-- Extracted text start --
# First sourdough ever.



## CFLJOHN512 (Jun 26, 2020)

Let me start by saying NEVER use bleached flour to make a starter.   I attempted to use it for two weeks and all I got was what I can describe as flour vomit.   The worst smell I’ve ever dealt with in the kitchen.   
I switched over to unbleached AP flour and after 10 days I made my first loaf.  It is a long process that takes patience and learning the technique for the pinch and fold numerous times.   However, the end result is waaaaaay worth it!


----------



## Brokenhandle (Jun 26, 2020)

Looks good! Think I would eat the center first and use the outer crust for a big bowl of soup. 

Ryan


----------



## sandyut (Jun 26, 2020)

WOW looks great!  soon as I have my kitchen back I am going all in on the sourdough.  hope it looks as good as yours!


----------



## BrianGSDTexoma (Jun 26, 2020)

Great job.  Feels good when you get it right.  There is learning curve with sourdough.  Just got to find out what works for you.  Just changing brands of flour can make a big difference.


----------



## noboundaries (Jun 26, 2020)

Fantastic looking loaf! BIG LIKE!

I do love sourdough, but don't think I've got the patience to make the starter and keep it going. I do rustic Italian biga bread, which is a 1-7 day fermented dough that has a slightly sharp taste, just not as sharp as sourdough.


----------



## oldsmokerdude (Jun 27, 2020)

That's a mighty fine looking loaf, especially for you first try. Great job. 



CFLJOHN512 said:


> NEVER use bleached flour to make a starter



I would amend that to say NEVER use bleached flour for anything, but i suppose it has it's purpose in dainty cakes and such.


----------
-- Extracted text end --
-- Data entries start --
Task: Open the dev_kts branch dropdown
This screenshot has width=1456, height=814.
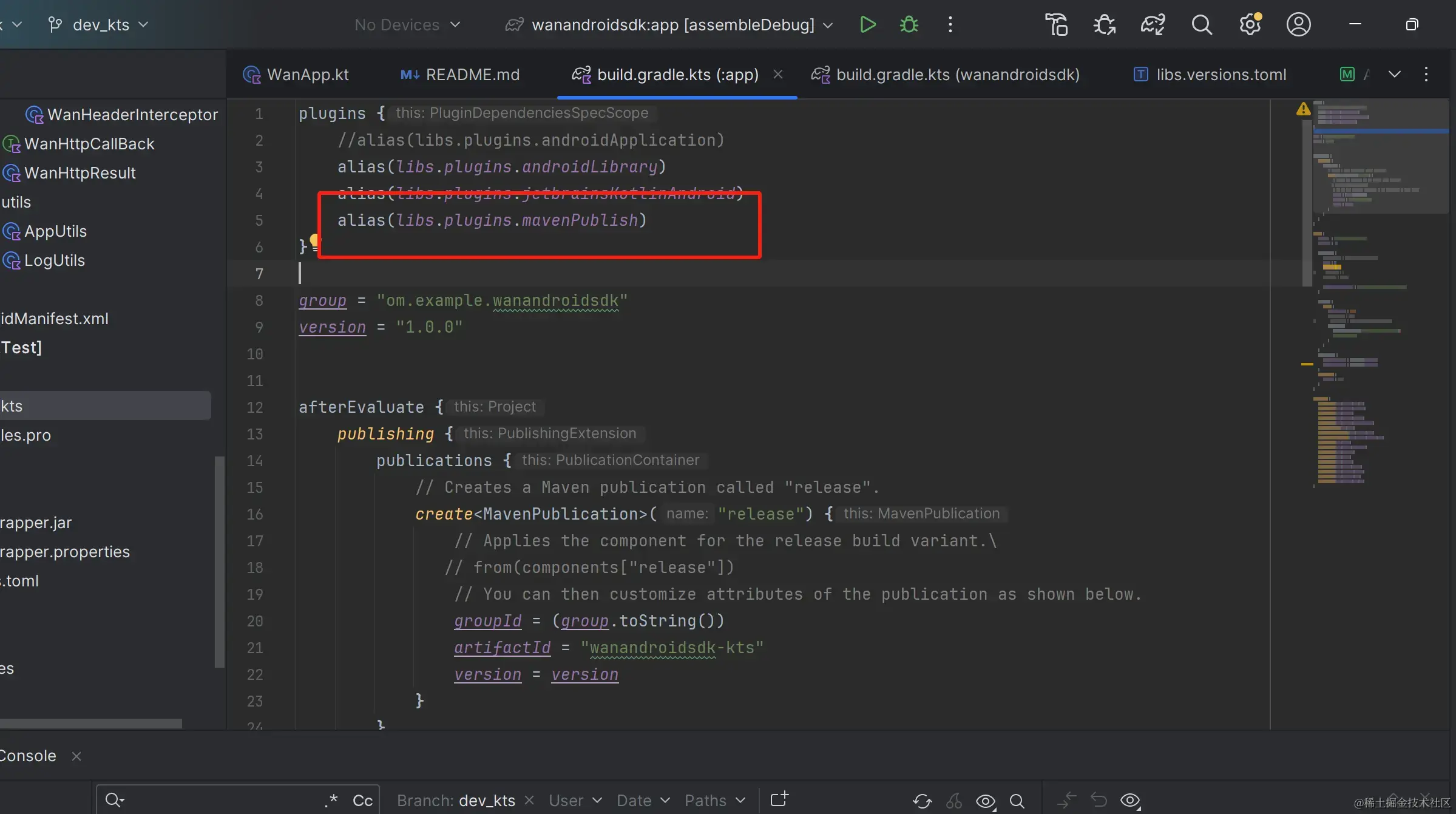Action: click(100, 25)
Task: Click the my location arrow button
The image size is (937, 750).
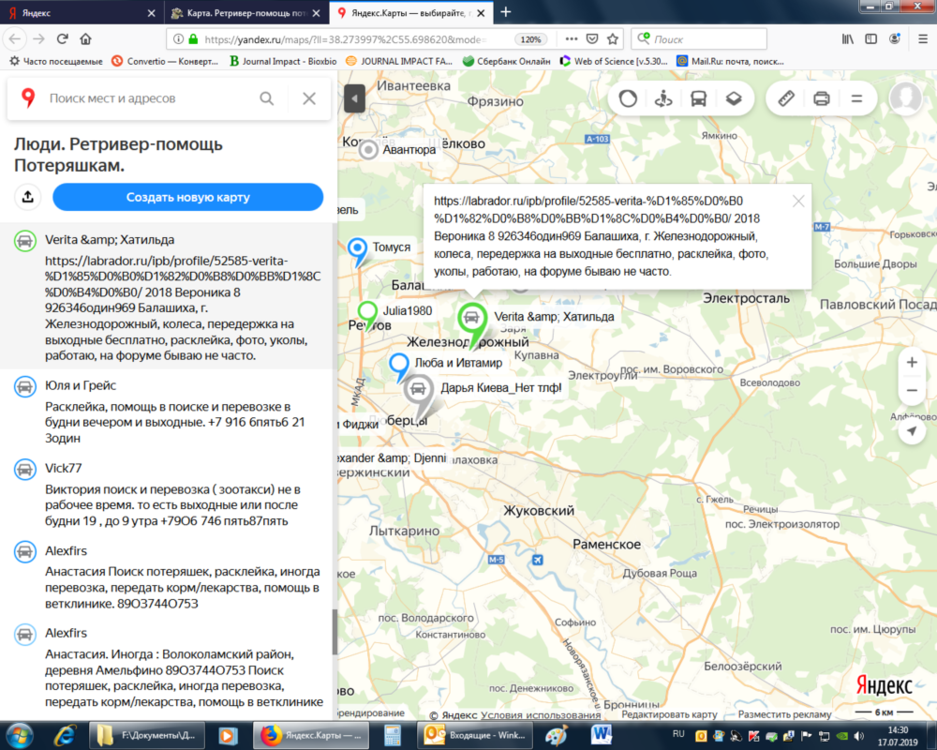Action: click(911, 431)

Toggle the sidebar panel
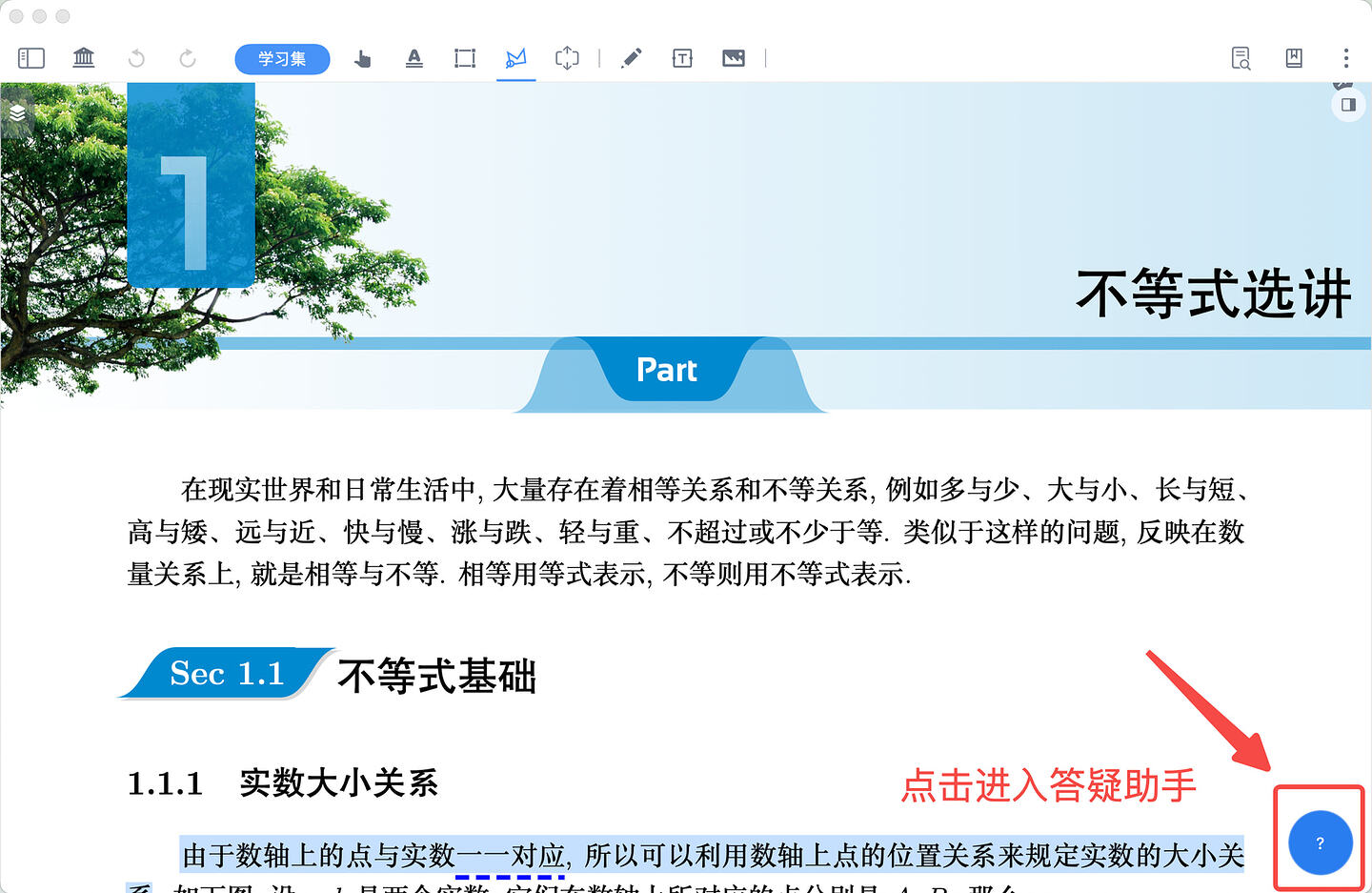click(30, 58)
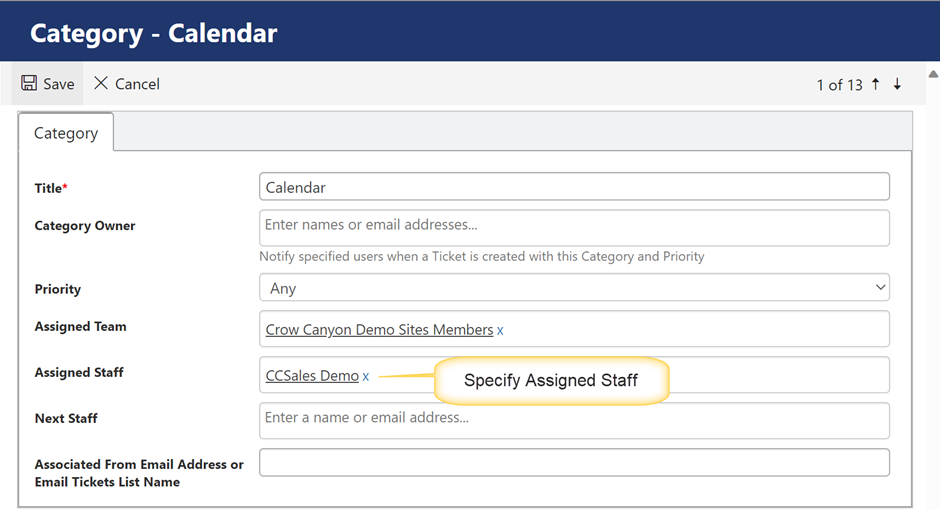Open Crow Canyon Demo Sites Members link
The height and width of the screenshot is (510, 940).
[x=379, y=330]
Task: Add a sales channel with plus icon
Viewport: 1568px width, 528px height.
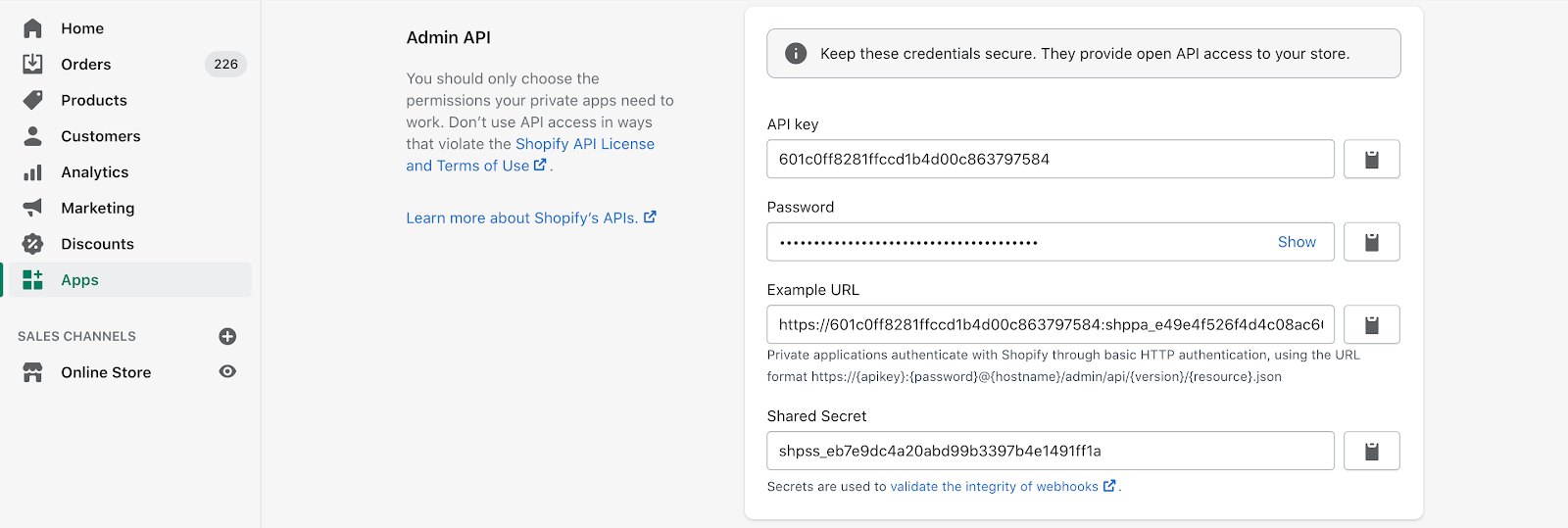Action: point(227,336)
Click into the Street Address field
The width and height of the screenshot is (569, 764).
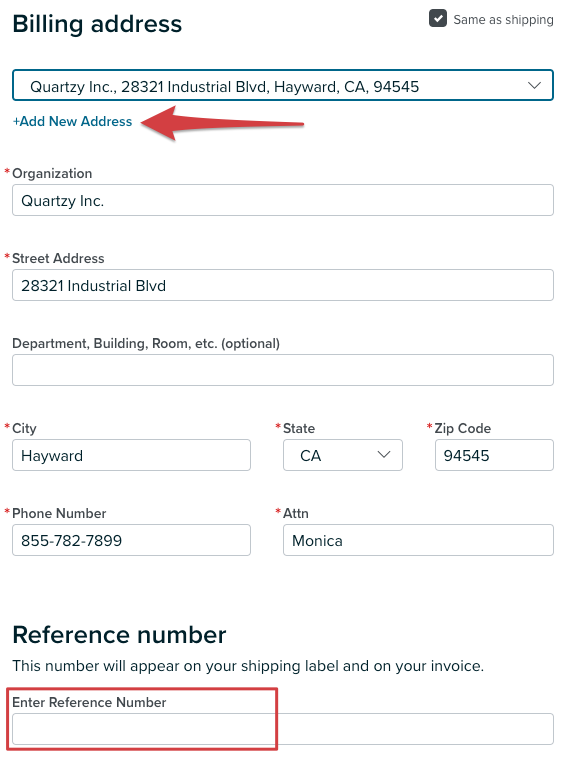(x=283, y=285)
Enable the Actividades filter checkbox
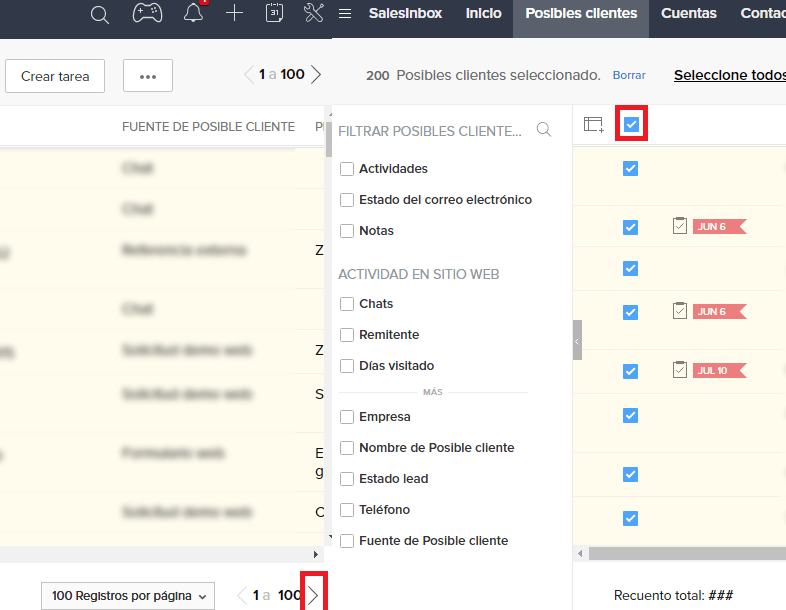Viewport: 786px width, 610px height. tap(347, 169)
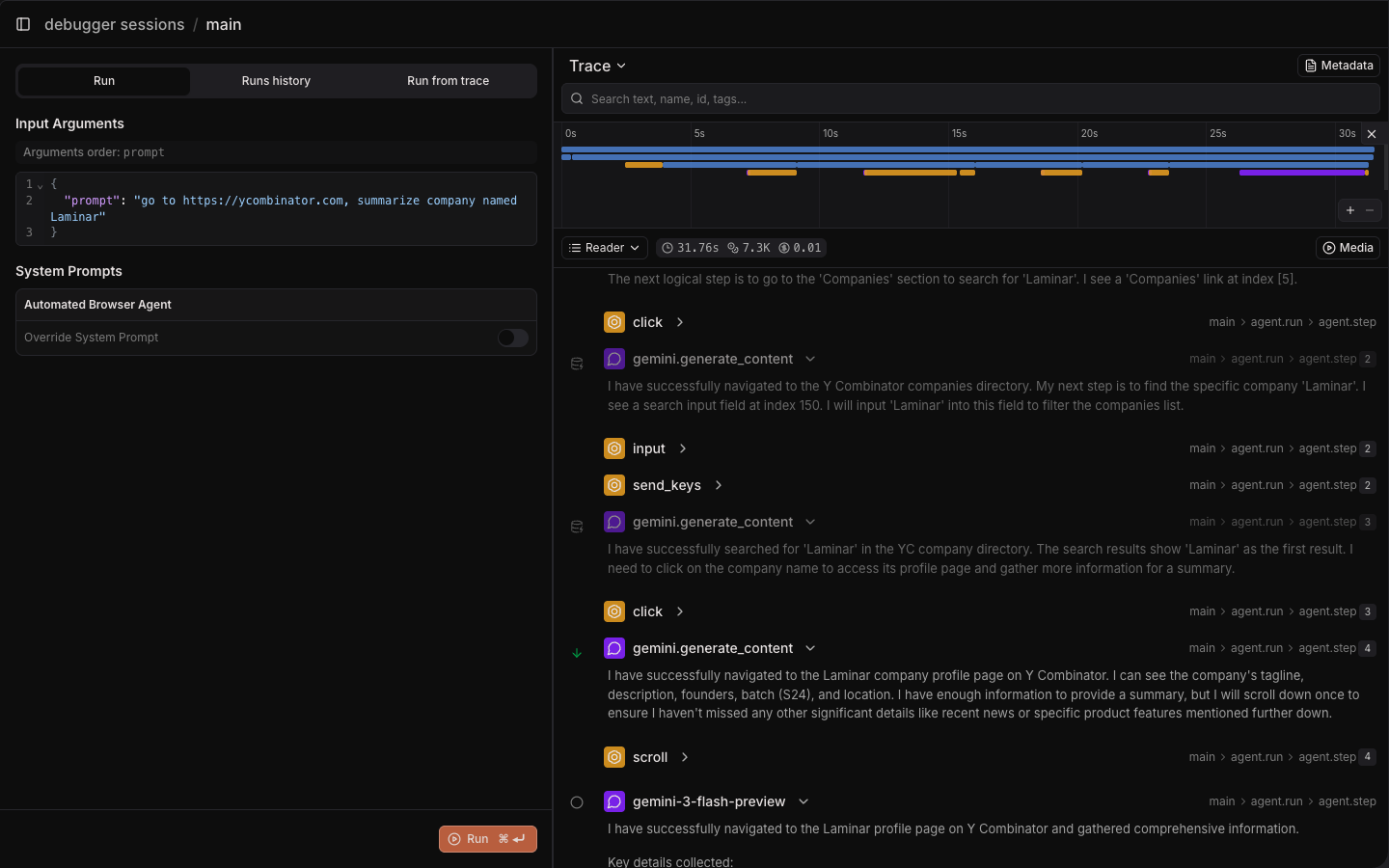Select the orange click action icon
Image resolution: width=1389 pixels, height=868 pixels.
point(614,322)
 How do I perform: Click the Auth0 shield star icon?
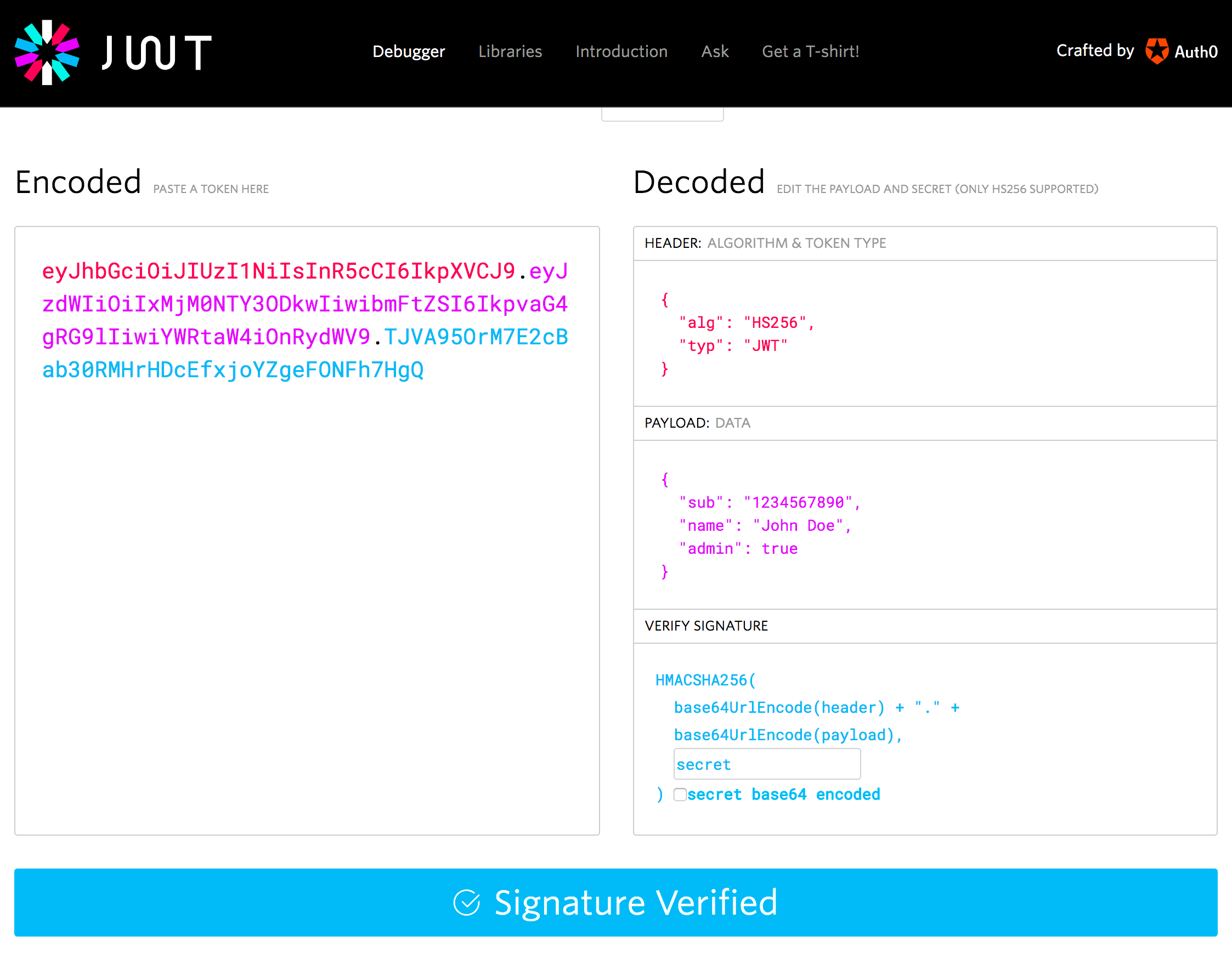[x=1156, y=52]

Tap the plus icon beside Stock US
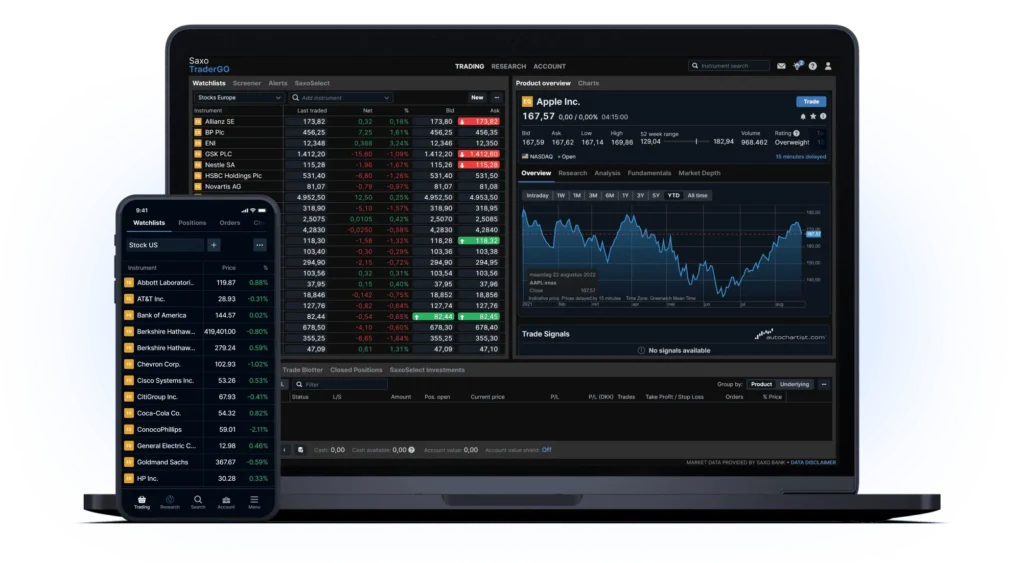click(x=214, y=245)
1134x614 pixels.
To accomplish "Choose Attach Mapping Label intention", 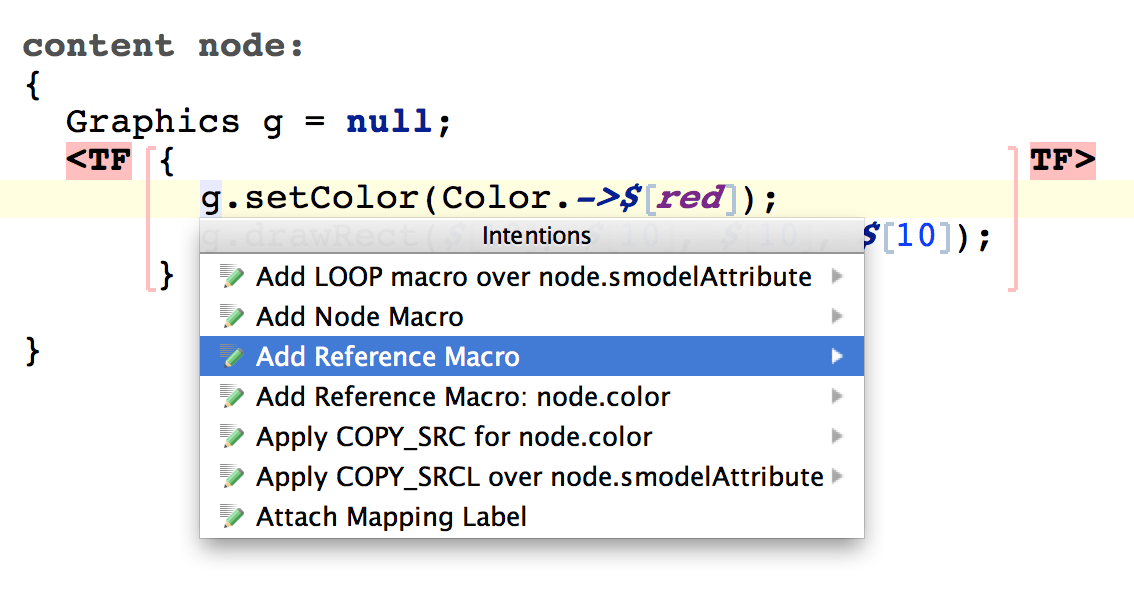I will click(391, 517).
-- Data entries end --
# Problem requirements
Please edit the sourdough thread, starting with "## sandyut (Jun" and going on through "a big difference.", so that "kinds" takes the place of "brands". Give back that whole stretch of the thread with the change made.

# The completed task
## sandyut (Jun 26, 2020)

WOW looks great!  soon as I have my kitchen back I am going all in on the sourdough.  hope it looks as good as yours!


----------



## BrianGSDTexoma (Jun 26, 2020)

Great job.  Feels good when you get it right.  There is learning curve with sourdough.  Just got to find out what works for you.  Just changing kinds of flour can make a big difference.